Una careta es una pieza fundamental del Carnaval. Es un elemento intrínseco que va ligado al alma de la fiesta. Es un añadido más al disfraz, al forillo y a las coplas. Hay caretas de todo tipo, de mil colores, hay tantas caretas como ideas en las azoteas de los autores y compositores del carnaval. Hay caretas vistosas y otras invisibles que durante los días de febrero es cuando más relucen en el rostros de muchos. Hay caretas que se mantienen todo el año con el único objetivo de hacer grande a un nombre y aumentar el número de seguidores de un grupo. Hay caretas con dotes representativos a la prepotencia y a la chulería injustamente impuestas por los siervos de la envidia. Caretas que sin quererlo te la han dibujado en el rostro y en tu esencia, desde el patio de butacas. La única manera de hacerlas desaparecer es a través de tu garganta.

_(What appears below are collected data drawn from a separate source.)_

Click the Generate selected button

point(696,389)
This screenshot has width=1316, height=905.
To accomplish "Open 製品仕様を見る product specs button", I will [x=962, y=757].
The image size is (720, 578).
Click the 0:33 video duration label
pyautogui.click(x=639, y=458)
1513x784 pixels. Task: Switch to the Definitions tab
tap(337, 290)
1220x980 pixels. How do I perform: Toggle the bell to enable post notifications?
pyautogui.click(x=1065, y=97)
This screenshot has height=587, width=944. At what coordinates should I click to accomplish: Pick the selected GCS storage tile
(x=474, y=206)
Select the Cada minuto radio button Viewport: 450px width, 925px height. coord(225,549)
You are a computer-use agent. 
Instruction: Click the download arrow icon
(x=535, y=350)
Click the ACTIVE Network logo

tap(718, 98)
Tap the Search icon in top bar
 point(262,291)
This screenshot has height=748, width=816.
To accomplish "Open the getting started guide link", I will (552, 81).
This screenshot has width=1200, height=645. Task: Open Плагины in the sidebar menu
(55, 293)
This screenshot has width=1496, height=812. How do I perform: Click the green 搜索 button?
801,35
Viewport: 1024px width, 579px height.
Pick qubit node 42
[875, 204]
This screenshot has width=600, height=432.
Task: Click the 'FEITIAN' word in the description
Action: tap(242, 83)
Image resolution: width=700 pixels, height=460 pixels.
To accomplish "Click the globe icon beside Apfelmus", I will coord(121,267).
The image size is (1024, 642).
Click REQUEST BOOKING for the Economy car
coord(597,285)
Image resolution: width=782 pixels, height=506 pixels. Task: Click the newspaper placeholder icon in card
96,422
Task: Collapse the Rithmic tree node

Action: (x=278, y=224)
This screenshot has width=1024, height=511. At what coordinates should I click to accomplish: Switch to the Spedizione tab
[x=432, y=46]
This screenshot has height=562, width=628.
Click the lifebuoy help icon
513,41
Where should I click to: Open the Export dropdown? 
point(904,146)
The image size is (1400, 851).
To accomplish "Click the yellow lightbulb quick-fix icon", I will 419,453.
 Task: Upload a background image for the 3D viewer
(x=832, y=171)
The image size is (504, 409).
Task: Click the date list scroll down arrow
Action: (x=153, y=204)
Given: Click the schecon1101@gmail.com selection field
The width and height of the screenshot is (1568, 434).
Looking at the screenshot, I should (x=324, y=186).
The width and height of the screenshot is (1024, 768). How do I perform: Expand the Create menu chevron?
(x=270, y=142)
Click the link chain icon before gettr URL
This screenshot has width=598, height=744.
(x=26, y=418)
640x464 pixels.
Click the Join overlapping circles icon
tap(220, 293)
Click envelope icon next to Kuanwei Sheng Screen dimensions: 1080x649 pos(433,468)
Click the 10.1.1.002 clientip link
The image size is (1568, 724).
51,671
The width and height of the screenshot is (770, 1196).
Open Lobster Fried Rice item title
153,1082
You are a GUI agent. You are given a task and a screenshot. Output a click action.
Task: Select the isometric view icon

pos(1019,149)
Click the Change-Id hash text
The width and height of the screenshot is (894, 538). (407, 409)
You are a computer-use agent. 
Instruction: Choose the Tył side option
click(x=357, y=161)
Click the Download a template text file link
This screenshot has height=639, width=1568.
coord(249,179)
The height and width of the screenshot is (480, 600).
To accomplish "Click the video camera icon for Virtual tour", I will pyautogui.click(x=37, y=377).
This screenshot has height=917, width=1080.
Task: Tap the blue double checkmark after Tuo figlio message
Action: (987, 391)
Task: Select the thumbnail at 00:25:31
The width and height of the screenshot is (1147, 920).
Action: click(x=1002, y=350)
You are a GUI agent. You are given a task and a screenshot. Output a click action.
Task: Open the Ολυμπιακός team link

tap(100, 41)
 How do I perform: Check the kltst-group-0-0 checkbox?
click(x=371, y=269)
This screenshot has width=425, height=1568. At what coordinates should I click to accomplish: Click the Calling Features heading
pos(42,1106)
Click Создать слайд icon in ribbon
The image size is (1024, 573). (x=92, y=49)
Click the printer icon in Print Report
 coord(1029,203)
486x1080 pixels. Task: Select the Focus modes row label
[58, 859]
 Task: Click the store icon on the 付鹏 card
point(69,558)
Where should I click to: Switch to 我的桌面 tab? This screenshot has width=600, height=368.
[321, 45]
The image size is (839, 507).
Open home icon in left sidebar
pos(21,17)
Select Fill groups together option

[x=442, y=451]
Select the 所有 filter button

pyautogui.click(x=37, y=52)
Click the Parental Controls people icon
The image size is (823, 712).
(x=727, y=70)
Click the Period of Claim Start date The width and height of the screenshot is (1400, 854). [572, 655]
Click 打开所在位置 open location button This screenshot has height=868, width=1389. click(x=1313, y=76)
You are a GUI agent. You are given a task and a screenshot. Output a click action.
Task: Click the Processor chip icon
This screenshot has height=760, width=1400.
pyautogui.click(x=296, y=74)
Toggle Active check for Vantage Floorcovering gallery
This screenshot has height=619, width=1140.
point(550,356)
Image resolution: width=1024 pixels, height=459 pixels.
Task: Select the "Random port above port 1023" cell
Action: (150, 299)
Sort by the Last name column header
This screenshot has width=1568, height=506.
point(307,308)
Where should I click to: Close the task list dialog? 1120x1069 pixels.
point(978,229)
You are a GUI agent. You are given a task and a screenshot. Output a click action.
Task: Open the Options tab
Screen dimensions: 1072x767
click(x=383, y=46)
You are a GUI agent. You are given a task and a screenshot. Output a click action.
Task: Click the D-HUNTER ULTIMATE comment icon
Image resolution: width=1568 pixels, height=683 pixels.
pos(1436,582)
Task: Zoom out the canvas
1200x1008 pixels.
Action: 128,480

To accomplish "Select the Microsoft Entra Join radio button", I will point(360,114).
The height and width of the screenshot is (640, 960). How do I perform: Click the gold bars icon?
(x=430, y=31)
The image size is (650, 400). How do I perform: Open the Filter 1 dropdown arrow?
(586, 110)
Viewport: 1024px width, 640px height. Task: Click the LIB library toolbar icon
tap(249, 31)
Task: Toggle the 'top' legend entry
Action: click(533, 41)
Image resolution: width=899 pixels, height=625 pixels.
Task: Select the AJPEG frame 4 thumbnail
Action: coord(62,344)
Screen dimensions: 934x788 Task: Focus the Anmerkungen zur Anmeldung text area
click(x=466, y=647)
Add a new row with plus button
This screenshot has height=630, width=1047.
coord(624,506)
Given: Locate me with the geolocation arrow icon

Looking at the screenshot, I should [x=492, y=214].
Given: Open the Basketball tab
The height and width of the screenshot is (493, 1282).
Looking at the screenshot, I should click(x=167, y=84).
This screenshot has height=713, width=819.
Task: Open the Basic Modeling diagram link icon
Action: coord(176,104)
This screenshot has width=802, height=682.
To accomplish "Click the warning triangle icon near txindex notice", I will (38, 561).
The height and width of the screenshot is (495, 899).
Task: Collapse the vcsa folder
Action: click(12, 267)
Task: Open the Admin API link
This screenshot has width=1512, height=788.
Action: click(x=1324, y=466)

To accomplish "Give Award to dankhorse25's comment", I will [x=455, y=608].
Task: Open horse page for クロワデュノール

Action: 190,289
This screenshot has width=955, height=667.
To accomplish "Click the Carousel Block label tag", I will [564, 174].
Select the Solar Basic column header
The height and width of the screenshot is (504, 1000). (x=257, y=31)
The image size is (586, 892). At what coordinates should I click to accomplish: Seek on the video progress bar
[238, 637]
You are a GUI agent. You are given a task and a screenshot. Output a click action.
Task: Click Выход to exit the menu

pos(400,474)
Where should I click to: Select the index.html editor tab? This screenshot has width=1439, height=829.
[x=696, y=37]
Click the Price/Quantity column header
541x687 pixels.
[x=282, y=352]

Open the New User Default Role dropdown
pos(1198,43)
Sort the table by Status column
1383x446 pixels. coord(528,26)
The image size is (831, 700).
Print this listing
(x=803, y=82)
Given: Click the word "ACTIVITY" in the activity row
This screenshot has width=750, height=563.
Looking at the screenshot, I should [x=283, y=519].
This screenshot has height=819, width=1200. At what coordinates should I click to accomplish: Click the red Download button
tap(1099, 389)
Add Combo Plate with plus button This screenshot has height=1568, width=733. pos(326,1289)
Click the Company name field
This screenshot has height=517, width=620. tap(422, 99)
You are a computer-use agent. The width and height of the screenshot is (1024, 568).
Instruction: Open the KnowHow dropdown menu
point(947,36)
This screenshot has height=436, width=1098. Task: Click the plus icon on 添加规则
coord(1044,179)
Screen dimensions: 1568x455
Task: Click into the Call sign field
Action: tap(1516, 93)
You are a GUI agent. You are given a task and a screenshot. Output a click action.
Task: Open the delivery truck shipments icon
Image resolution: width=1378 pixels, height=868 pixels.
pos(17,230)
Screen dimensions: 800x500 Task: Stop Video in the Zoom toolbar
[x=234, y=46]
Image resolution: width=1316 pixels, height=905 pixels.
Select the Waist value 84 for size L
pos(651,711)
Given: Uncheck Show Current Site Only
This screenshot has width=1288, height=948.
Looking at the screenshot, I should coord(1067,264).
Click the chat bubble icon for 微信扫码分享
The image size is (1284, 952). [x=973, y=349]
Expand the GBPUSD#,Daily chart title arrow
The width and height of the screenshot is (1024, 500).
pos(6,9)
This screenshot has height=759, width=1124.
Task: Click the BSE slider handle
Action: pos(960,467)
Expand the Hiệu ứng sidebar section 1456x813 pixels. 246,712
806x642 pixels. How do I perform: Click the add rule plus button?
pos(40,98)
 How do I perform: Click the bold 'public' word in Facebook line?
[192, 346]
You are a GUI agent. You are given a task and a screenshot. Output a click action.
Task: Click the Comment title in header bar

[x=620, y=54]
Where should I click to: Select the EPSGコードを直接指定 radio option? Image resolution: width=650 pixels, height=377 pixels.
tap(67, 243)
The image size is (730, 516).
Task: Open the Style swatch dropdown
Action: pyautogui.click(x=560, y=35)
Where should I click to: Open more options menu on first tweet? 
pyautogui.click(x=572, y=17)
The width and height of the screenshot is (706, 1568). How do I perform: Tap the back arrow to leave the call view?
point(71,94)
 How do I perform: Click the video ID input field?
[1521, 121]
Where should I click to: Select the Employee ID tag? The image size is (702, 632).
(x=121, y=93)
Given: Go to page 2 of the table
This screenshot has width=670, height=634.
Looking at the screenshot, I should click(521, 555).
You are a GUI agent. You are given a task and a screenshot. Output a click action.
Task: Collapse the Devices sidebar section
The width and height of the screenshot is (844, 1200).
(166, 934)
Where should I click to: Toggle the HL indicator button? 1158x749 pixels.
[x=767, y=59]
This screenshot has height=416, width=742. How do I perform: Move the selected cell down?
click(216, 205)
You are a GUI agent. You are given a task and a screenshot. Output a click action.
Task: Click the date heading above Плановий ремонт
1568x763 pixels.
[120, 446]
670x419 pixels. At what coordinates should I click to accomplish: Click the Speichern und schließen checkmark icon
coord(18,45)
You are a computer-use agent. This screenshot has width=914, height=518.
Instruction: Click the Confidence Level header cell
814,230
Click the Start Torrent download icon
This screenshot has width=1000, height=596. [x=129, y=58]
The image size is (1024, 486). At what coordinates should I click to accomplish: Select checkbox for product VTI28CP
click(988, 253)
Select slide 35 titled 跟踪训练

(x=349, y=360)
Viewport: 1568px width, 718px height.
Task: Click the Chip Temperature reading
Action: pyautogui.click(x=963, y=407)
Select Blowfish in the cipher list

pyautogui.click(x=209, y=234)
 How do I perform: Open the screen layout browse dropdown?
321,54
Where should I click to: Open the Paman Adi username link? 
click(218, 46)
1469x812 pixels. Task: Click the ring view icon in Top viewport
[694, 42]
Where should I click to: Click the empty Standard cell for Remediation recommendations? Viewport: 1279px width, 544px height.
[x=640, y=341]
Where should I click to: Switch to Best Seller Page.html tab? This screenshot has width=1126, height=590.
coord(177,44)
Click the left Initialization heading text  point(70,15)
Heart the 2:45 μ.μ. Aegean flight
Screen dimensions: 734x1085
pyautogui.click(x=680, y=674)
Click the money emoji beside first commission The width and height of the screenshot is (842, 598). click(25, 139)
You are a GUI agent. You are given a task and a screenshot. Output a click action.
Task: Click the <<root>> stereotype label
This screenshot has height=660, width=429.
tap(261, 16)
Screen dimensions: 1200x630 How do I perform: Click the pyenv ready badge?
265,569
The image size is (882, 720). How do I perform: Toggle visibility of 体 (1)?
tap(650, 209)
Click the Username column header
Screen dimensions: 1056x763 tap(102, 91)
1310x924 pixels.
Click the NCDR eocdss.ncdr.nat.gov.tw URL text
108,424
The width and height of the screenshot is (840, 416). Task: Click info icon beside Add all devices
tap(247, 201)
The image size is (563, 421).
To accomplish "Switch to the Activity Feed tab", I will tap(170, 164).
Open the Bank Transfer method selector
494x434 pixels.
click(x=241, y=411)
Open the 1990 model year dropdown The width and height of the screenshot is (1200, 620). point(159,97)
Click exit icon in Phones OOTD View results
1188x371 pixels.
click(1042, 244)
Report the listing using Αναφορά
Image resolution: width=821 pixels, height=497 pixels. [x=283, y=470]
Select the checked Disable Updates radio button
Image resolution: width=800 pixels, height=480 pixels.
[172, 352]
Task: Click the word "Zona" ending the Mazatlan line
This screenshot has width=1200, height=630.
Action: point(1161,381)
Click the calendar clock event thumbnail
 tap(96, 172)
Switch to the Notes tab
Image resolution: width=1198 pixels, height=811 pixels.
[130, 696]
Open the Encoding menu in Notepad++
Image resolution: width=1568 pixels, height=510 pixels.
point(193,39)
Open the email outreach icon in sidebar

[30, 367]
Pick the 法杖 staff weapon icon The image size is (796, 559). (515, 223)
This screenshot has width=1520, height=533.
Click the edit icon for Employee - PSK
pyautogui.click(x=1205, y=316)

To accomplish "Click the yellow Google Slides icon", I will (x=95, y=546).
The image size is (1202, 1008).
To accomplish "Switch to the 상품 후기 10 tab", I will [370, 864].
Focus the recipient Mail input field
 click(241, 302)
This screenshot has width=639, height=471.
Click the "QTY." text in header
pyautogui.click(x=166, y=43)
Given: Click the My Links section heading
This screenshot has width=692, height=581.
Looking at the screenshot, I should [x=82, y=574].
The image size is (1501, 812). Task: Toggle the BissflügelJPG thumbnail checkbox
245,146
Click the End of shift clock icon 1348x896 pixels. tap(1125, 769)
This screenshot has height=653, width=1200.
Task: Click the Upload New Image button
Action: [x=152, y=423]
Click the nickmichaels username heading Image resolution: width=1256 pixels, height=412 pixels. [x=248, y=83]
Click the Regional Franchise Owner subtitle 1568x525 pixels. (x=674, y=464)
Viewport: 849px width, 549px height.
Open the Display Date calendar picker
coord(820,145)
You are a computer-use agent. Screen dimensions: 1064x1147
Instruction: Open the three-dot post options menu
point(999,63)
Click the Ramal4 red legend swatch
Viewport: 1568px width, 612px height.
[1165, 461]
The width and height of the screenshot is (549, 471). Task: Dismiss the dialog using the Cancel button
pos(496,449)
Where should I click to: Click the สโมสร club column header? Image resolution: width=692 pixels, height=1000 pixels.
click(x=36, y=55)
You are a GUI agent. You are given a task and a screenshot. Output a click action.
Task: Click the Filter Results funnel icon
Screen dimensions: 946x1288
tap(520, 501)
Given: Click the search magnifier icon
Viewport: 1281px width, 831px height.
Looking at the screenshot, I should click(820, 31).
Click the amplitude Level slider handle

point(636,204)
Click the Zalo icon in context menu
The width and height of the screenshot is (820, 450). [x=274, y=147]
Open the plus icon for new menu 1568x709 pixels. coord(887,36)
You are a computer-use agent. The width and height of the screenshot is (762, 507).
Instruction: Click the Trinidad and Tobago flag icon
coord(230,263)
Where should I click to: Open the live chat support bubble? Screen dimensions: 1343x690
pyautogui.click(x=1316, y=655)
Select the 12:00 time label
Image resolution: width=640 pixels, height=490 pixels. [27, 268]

Por mucho que te empeñes, el Carnaval tiene una idiosincracia que gracias a Dios Momo provoca que esa careta se caiga. Y entonces queda al descubierto el yo carnavalero verdadero, aquel que muestra tus segundas intenciones. Nadie duda que que todo aquel que se pone una careta ame a esta fiesta, pero tras esas caretas también hay una lucha de egos, de palmaditas en las espaldas para luego clavar bien la navaja. La careta. Tú careta. Mi careta. La de verdad. La humilde, la de escribir rimas acompasadas, la de crear músicas para que pasen a la posteridad. La del canto inagotable a su tierra. La de la risa desternillante. La mía esta dibujada con sus luces y con sus sombras, que no se borra durante todo el año pero que desde hace casi dos semanas se volvió reluciente. Me transforma en una carnavalera que se sienta en un patio de butacas para disfrutar, aunque a veces me den ganas de llorar con tanta carnicería. Don Carnal aquí me tienes en tu coliseo, tápame los oídos a tanto ruido externo y ayúdame a que mi alma sólo se alimente de Carnaval.